However, it requires lots of data to induce the
boundary precisely, which makes it liable to overfit
or underfit the data and, moreover, it is very
vulnerable to noise. The record matching works
most closely related to UDD are Christen’s method
[10] and PEBL [11]. Using a nearest based
approach, Christen first performs a comparison step
to generate weight vectors for each pair of records
and selects those weight vectors as training
examples that, with high likelihood, correspond to
either true matches (i.e., pairs with high similarity
scores that are used as positive examples) or true
nonmatches (i.e., pairs with low similarity scores
that are used as negative examples). These training
examples are then used in a convergence step to
train a classifier (either nearest neighbor or SVM)
to label the record pairs not in the training set.
Combined, these two steps allow fully automated,
unsupervised record pair classification, without the
need to know the true match and nonmatch status
of the weight vectors produced in the comparison
step. PEBL [14] classifies Web pages in two stages
by learning from positive examples and unlabeled
data.
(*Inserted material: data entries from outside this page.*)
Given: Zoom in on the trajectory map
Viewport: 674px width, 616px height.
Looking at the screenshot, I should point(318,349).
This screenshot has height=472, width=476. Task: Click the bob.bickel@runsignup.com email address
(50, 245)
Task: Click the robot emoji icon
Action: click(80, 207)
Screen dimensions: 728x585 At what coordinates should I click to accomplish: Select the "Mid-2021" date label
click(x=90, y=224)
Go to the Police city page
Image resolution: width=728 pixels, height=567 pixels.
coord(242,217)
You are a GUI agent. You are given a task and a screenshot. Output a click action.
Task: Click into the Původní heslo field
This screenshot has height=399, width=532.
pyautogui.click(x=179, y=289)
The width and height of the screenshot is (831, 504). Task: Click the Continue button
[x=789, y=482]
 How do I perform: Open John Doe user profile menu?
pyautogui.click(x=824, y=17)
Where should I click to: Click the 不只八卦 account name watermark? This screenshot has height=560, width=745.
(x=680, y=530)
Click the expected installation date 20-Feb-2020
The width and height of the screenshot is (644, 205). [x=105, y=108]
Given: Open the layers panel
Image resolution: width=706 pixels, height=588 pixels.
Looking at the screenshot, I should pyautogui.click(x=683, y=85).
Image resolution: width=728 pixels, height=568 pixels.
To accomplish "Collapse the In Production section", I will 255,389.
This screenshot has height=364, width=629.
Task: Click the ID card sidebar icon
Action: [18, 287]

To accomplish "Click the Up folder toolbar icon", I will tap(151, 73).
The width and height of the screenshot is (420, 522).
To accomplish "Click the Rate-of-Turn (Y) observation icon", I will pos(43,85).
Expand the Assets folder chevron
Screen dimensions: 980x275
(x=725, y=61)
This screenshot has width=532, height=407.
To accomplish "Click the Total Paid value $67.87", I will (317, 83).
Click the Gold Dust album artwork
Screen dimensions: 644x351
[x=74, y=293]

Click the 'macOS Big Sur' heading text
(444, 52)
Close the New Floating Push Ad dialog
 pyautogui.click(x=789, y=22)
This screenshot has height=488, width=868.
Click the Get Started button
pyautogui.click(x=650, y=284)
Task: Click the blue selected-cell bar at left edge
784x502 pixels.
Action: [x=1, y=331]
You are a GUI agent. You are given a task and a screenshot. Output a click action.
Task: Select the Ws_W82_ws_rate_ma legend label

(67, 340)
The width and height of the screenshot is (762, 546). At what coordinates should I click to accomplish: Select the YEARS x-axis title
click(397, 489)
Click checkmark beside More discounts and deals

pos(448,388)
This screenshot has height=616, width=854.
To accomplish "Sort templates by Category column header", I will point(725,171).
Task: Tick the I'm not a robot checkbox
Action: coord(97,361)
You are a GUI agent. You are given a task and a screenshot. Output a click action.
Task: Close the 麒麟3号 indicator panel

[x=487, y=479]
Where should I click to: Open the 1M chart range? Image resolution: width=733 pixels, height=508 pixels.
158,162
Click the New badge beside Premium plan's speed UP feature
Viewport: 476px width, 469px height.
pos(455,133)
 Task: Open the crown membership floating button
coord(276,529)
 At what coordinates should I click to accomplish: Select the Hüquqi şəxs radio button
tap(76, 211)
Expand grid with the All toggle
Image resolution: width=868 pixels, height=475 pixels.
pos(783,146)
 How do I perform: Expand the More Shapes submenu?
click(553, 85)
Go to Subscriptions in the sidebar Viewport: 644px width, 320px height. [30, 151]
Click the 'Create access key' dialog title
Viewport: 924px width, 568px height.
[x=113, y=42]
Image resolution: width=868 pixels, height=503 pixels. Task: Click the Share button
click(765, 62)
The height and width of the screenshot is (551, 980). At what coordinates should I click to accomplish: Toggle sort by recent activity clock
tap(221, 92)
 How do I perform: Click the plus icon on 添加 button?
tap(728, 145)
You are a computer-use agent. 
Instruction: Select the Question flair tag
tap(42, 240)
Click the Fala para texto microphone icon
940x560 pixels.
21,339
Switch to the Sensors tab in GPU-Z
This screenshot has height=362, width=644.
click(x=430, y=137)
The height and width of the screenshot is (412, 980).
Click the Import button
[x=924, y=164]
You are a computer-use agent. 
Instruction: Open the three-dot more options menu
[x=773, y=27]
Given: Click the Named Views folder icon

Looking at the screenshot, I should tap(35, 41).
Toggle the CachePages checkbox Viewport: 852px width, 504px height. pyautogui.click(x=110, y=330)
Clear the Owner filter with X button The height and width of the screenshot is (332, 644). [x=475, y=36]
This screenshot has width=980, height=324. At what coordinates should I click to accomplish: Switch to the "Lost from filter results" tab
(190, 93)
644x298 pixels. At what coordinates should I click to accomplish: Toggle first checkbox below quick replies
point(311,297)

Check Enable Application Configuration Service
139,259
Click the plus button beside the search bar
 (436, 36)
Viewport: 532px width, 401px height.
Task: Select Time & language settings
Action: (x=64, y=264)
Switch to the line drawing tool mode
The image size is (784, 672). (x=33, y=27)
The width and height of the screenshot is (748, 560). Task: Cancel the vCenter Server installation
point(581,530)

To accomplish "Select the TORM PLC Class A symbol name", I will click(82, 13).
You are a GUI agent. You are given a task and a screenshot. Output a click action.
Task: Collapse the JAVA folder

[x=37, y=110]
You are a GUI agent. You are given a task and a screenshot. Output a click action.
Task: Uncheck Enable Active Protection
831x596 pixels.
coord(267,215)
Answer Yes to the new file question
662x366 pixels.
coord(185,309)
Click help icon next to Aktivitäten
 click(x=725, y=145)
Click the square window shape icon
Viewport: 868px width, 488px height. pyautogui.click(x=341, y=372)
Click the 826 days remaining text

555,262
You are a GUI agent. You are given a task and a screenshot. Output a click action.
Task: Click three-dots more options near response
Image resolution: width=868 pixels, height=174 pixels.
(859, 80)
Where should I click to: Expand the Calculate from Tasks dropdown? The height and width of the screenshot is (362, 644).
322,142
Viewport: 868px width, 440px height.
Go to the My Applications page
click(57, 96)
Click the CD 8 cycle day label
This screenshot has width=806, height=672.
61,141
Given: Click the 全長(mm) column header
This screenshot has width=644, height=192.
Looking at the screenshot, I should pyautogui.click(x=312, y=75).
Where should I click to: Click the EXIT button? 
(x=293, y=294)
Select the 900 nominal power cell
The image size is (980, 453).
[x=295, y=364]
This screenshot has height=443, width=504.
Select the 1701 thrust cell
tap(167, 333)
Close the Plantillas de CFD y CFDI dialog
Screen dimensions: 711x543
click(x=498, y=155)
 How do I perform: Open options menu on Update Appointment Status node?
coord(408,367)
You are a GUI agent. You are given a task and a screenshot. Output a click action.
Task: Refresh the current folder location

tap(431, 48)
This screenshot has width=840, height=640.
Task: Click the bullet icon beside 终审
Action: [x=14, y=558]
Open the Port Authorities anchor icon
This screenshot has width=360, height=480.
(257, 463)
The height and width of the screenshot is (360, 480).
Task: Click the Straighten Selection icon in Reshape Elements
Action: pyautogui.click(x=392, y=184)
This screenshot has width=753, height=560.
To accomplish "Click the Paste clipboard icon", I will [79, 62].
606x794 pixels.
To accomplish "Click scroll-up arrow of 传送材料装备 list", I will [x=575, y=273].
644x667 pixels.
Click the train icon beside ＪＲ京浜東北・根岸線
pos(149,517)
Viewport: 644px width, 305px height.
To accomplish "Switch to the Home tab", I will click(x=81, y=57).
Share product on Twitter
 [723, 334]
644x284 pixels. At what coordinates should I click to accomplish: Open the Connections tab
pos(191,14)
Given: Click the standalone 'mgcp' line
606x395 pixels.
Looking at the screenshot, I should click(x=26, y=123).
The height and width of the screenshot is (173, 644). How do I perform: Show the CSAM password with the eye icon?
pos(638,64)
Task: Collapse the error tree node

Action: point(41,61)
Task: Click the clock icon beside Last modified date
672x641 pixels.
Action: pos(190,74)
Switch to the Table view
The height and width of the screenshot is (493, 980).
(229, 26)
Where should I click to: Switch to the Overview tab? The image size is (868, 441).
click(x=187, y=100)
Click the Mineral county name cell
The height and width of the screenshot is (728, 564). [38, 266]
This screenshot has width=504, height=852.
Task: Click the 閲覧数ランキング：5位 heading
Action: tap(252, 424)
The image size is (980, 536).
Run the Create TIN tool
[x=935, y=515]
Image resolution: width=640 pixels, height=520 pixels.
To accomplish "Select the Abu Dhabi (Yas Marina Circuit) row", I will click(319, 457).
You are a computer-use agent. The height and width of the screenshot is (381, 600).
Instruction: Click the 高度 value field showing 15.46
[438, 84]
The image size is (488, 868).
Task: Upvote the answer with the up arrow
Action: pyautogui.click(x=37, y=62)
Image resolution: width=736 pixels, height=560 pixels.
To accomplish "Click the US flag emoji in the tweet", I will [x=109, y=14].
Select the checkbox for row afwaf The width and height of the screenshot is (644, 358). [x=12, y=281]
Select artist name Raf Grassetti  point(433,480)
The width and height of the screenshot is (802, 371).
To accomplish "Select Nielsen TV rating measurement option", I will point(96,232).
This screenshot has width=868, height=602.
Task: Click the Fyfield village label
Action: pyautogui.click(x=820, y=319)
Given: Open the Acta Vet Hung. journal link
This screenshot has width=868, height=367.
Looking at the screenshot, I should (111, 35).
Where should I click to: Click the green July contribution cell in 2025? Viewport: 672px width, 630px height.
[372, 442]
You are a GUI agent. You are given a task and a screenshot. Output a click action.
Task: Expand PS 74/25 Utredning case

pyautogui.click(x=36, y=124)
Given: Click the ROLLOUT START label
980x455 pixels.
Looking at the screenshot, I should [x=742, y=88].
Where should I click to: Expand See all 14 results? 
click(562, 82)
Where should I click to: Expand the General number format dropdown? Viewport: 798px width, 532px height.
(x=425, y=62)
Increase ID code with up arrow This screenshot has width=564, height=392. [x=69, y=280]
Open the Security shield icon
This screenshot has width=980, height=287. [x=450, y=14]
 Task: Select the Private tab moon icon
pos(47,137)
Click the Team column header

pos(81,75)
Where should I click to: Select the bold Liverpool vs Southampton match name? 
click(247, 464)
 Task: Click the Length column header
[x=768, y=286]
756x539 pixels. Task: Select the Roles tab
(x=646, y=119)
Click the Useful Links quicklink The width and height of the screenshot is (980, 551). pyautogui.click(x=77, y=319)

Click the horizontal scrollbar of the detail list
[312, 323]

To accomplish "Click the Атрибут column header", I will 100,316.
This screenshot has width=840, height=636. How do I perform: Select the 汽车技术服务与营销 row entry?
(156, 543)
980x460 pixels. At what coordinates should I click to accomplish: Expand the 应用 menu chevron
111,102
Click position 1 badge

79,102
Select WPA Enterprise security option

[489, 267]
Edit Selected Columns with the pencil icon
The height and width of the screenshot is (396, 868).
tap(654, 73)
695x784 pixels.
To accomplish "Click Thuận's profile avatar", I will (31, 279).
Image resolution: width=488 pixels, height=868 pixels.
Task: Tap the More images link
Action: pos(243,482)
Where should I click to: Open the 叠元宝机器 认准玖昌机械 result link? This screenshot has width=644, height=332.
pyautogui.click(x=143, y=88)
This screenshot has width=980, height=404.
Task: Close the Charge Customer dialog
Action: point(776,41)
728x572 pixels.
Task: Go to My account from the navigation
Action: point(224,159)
In the mapping stage, a weak classifier, e.g., a
rule-based one, is used to get “strong” negative
examples from the unlabeled data, which contain
none of the frequent features of the positive
examples. In the convergence stage, an internal
classifier, e.g., SVM, is first trained by the positive
examples and the autoidentified negative examples
and is then used to iteratively identify new negative
examples until it converges.
Web database extraction has received
much attention from the Database and Information
Extraction research areas in recent years due to the
volume and quality of deep web data [12], [13],
[14], and [16]. As the returned data for a query are
embedded in HTML pages, the research has
focused on how to extract this data. Earlier work
focused on wrapper induction methods, which
require human assistance to build a wrapper. More
recently, data extraction methods have been
proposed to automatically extract the records from
the query result pages. In wrapper induction,
extraction rules are derived based on inductive
learning. A user labels or marks part or all of the
item(s) to extract (the target item(s)) in a set of
training pages or a list of data records in a page and
the system then learns the wrapper rules from the
labeled data and uses them to extract records from
new pages. A rule usually contains two patterns, a
prefix pattern and a suffix pattern, to denote the
beginning and the end, respectively, of the target
item. Some existing systems that employ wrapper
induction include WIEN, SoftMealy [1], Stalker [2]
and [3], XWRAP [4], WL2 [7] and [10], and Lixto
[13]. While wrapper induction has the advantage
that no extraneous data are extracted, since the user
can label only the items of interest, it requires labor
intensive and time-consuming manual labeling of
data. Thus, it is not scalable to a large number of
web databases. Moreover, an existing wrapper can
perform poorly when the format of a query result
page changes, which may happen frequently on the
web. Hence, the wrapper induction approach
involves two further difficult problems: monitoring
changes in a page’s format and maintaining a
wrapper when a page’s format changes. To
overcome the problems of wrapper induction, some
unsupervised learning methods, such as
RoadRunner, Omini, IEPAD, ExAlg [1], DeLa [2],
PickUp [9], and TISP [10], have been proposed to
automatically extract the data from the query result
pages. These methods rely entirely on the tag
structure in the query result pages. Here, we discuss
only DeLa since we compare its performance with
CTVS. DeLa models the structured data contained
in template-generated webpages as string instances
encoded in HTML tags, of the implied nested type
of their web database. A regular expression is
employed to model the HTML-encoded version of
the nested type. Since the HTML tag-structure
enclosing the data may appear repeatedly if the
page contains more than one instance of the data,
the page is first transformed into a token sequence
composed of HTML tags and a special token “text”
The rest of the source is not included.